Our team has been debugging a slow query and I wanted to ask a question about why one query variant is slower than the other
(comment
(def members
(d/q
'[:find [?u ...]
:in $ ?b
:where [?u :user/follows ?b]]
(d/db @conn)
board-id)))
(def query1
'[:find ?u (count ?views)
:in $ % [?u ...] ?b
:where
(or
[?b :board/admins ?instructors]
[?b :board/created-by ?instructors])
[?post :post/author ?instructors]
[?post :post/board ?b]
[?post :post/views ?views]
[?views :post-view/viewer ?u]
[(!= ?u ?instructors)]])
(def query2
'[:find ?viewer (count ?views)
:in $ % [?u ...] ?b
:where
(or
[?b :board/admins ?instructors]
[?b :board/created-by ?instructors])
[?post :post/author ?instructors]
[?post :post/board ?b]
[?post :post/views ?views]
[?views :post-view/viewer ?viewer]
[?viewer :user/follows ?b]
[(!= ?viewer ?instructors)]])
(comment
;; Elapsed time: 6489.551387 msecs
(time
(d/q
query1
(d/db @conn)
(yd.rules/rules)
(take 250 members)
board-id))
;; "Elapsed time: 87.187617 msecs"
(time
(d/q
query2
(d/db @conn)
(yd.rules/rules)
(set (take 250 members))
board-id)))
The queries shown above are aiming to find the count of views on posts made by instructors for each user. In query1 we pass in a subset of the “members” of the board, who are just users with the :user/follows
relation as shown. In query2, the input is ignored in favor of an additional binding [?viewer :user/follows ?b]
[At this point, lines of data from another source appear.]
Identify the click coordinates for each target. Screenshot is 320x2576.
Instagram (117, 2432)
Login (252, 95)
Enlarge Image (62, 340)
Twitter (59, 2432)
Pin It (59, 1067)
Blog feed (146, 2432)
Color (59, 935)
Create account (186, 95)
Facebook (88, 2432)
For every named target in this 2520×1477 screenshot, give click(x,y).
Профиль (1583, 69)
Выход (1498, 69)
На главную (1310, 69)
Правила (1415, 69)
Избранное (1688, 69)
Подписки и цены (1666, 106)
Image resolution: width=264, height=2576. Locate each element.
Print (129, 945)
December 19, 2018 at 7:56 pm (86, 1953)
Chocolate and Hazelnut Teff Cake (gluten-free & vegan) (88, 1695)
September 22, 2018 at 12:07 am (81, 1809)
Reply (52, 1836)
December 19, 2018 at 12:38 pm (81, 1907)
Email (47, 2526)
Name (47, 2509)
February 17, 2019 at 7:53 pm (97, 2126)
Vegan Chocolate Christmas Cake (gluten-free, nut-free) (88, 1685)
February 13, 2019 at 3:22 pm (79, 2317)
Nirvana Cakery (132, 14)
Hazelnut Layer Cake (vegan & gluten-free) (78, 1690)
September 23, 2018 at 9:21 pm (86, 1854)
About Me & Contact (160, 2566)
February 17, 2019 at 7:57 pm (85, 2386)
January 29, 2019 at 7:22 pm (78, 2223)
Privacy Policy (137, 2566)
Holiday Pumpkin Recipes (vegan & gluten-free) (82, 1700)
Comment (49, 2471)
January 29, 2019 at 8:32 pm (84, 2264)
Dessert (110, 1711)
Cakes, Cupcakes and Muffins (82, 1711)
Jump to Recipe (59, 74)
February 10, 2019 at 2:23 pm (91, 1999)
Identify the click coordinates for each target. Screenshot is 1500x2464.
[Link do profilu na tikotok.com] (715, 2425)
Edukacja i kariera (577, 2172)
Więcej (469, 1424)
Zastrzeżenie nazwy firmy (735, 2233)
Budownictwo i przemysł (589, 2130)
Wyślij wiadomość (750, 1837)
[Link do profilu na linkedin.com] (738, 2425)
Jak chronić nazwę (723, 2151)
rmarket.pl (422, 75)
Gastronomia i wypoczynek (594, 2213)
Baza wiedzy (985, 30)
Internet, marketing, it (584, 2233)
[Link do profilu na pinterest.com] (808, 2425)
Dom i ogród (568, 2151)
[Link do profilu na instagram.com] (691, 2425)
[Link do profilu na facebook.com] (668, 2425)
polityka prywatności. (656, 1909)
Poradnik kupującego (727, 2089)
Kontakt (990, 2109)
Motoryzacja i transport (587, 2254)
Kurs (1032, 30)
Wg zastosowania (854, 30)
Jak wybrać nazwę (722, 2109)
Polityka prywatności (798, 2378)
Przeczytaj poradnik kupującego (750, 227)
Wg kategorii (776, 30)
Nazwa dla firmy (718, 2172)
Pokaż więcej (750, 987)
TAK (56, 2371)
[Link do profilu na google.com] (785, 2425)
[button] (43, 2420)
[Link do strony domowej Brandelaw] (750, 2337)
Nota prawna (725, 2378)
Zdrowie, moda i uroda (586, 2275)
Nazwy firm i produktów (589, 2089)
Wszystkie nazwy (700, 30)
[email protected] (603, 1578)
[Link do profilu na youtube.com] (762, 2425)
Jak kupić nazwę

which should constrain the results to produce the same output (not withstanding thetake
).
We did identify some :where
clauses which can be moved around to increase the performance, but I’m a bit confused about why the version which accepts the input vector would be a factor of ~75x slower. The members collection is around 7000 eids. My guess here is that since the input is de-structured it has to be probed or scanned against each :post-view/viewer
value, whereas the version in query2 is binding a set and thus can do a set whatever-the-big-o intersection operation is.
Is there any reason passing in a large-ish collection is not recommended? Is it possible to pass in a set as a query input?
I should note that putting [?views :post-view/viewer ?u]
as the first where clause did bring the query down to around 564ms
for the whole input collection, but it’s still slower than the no input version by about 5x
Any suggestions?